The move to production status isn't much more than a publicity stunt, and I'm not saying that as a bad thing. The feature announcements are so much vaporware at this point, but whether they come out next year or not, they are certainly on the way, and there are third-party alternatives already extant to fill those holes. The SLA of 99.95% availability is just okay, but it's also of less concern than with S3, both because EC2 has historically had fewer availability issues and by it's nature it can be better distributed to avoid catastrophic failures at single chokepoints. The opening of the Windows hosting beta is more interesting; it probably had to be done now, before Microsoft's PDC introduction of their own version of a Windows cloud, but it answers quite a few of the questions about pricing and licensing that were raised when Amazon first announced the development of such service.
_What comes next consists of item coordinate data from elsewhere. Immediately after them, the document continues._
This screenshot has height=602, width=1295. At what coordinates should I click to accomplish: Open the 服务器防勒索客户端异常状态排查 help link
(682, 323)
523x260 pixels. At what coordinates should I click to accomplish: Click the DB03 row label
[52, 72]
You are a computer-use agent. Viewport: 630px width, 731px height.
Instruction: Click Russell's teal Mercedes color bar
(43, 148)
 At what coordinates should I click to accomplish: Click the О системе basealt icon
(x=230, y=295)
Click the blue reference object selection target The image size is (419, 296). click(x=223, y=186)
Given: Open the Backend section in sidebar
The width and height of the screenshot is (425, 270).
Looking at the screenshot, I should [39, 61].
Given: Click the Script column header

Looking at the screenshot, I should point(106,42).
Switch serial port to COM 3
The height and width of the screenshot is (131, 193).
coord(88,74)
Full time use of a basic Windows instance running 24/7 will cost you about three bucks a day... that works out to about nine months of use before you cross the point where it would have been cheaper just to buy the license yourself, excluding hardware and admin costs. Let's call it a year. But of course because you only pay for what you use, it's extremely unlikely that a year of processing time would actually be gone in a year... most activities in which you might use this service are burst-oriented, a lot of processing for a limited amount of time. Every company would have to do its own math, of course, but it's quite conceivable that using an Amazon EC2 instance of Windows for batch processing could be perpetually cheaper than buying and running a Windows box... and that's before you account for any scaling advantages you may accrue from the approach.
I think this is a good move from Amazon at a good time. As terrible as the economic downturn is, it may well accelerate certain inevitable trends in the technology industry, and for all the inevitable disruption that will cause, in the long term it's a positive thing.